What exactly was destroyed in the Great Recession?

Thanks for the interesting answers so far, especially Carl Pham’s thorough one.

So I wonder if what is really going on is whether the recession was, at bottom, a miscalculation of the economy-wide stream of desires.

Goods and services, presumably, don’t have intrinsic value outside of people’s desires, as represented by what they are willing to spend money on. But this willingness is based both on one’s own enjoyment of the goods and services purchased and the ability to resell those goods and services later.

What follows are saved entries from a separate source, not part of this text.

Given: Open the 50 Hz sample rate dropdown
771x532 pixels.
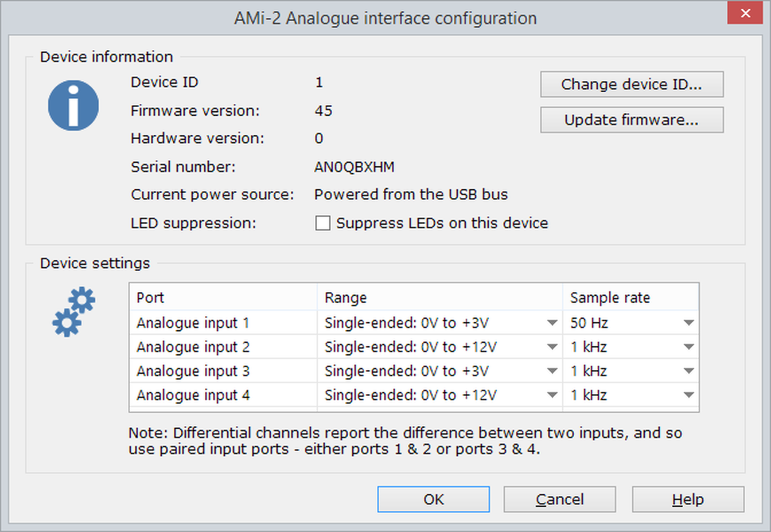Looking at the screenshot, I should click(x=688, y=323).

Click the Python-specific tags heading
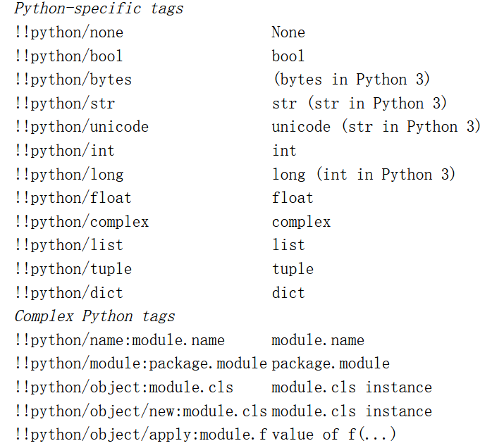tap(99, 8)
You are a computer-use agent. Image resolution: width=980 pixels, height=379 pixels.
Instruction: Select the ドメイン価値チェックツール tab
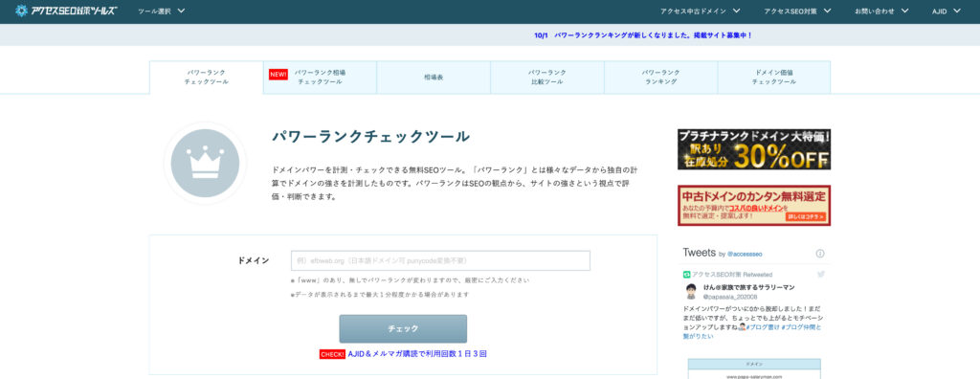click(x=773, y=78)
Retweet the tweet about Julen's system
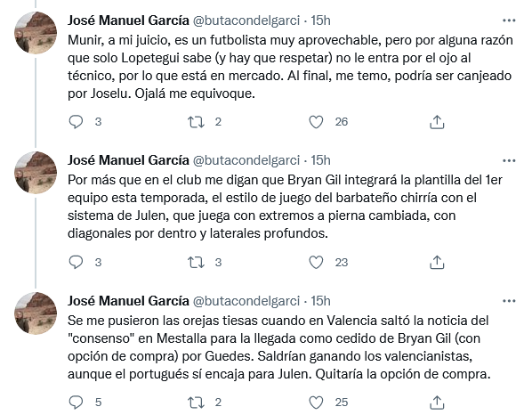The height and width of the screenshot is (415, 532). click(196, 262)
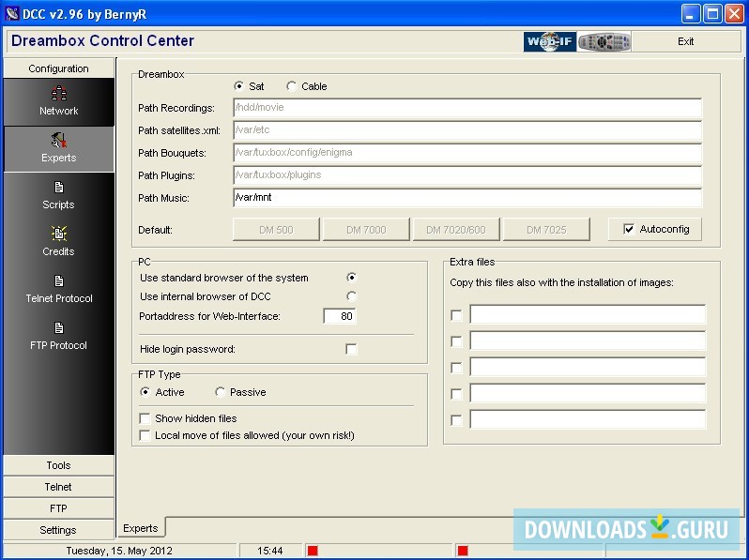The image size is (749, 560).
Task: Disable the Autoconfig checkbox
Action: point(629,229)
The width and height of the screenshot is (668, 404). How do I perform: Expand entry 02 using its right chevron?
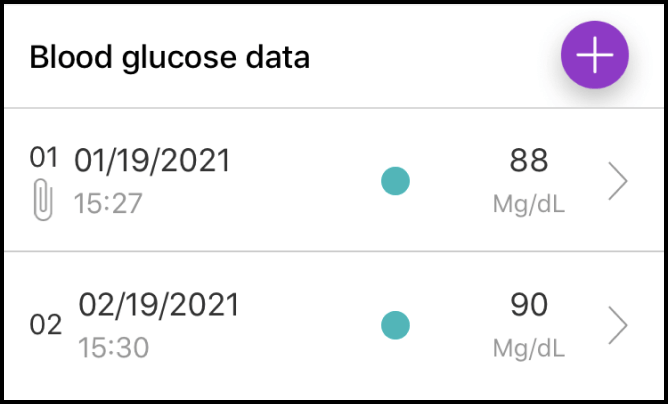click(618, 325)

In the housing market, then, people thought that people would keep buying houses – and they had for quite a while, because of the general perception that other people would keep buying houses. But when subprime loans started defaulting at higher rates than normal, buyers at the margins weren’t willing to pay as much – desire dropped – and this cascaded backwards, prompting everyone else to recalculate what the market desired.

When value was lost in the housing market, then, what that effectively meant was that people now knew the long-term stream-of-desire was not what they thought it was.

All the transactions based on that shared understanding then ground to a halt, and it then became like a billion-legged centipede trying to turn itself around when the legs couldn’t know in advance which direction each of the other legs had decided.

It became, in other words, a giant coordination problem.

But it comes down, eventually, to people’s desire to exchange the real resources underlying the currency for other goods and services – a desire heavily influenced by a clear knowledge of everyone else’s collective desires. When that consensus falls apart, people cannot effectively plan for the future and all the production grinds to a halt.

Is that about right?

This is incorrect history. Hoover increased the federal budget by 50%, that is not what the Austrians would recommend. Furthermore after WW2 government spending dropped by 75% and there were only two years in the immediate aftermath that had a surplus. It was the booming economy that allowed the debt to go to a safe range and not vice versa.

In broad terms, that’s a good summary, as long as you take out “real.” “Acknowledged” might be a better term. Positive growth in productivity underlies this desire, so that’s an even more important factor.

But it’s critical to remember how much of what we recognize as success occurs at the margins. Look at this table of GDP. Production did not grind to a halt in 2008 and 2009. It went down by about two percent and then recovered that in 2010.

Nothing ever changes in this formula. Dickens said it memorably: “Annual income twenty pounds, annual expenditure nineteen [pounds] nineteen [shillings] and six [pence], result happiness. Annual income twenty pounds, annual expenditure twenty pounds ought and six, result misery.”

Money, and even ownership, is just a story. It’s a story that convinces people to work together in a certain way, much like the stories of religion or myth binds communities.

Over time, we’ve created nifty little plot devices, like credit or banking, that allow us to do cool stuff with out storytelling power. We can create stories, underpinned by these plot devices, that allow us to work collectively to finance huge buildings or create security in our old age.

Over time, however, these plot devices have become much, much more complex, with sub-plots upon sub-plots, to the point that you really can’t follow them all. And at times, you end up with places where the plot begins to fray-- there are contradictions, dropped storylines, and places where the plot has just wandered so far from the main storyline where people stop believing. With a lot of clever storyteller, all trying to come up with a believable story that benefits them, it’s bound to happen.

We had a story that mortgage securities were safe investments. The subplots there got so complex that it took a while to realize the plot had stopped making sense long ago. Then we had a story that houses would grow in value indefinitely. This plot got so out of control that people just lost their suspension of disbelief. It got to the point in the novel where it’s so unbelievable that people say “now wait a minute, that can’t be what happens next!” And so people stopped doing whatever it was that the story had them doing, much like you might stop going to church if you realize your holy book makes no sense to you.

And when that happens, there is a bit of panic and confusion as people don’t know what to do. Eventually a new believable narrative emerges, and people move on to that storyline.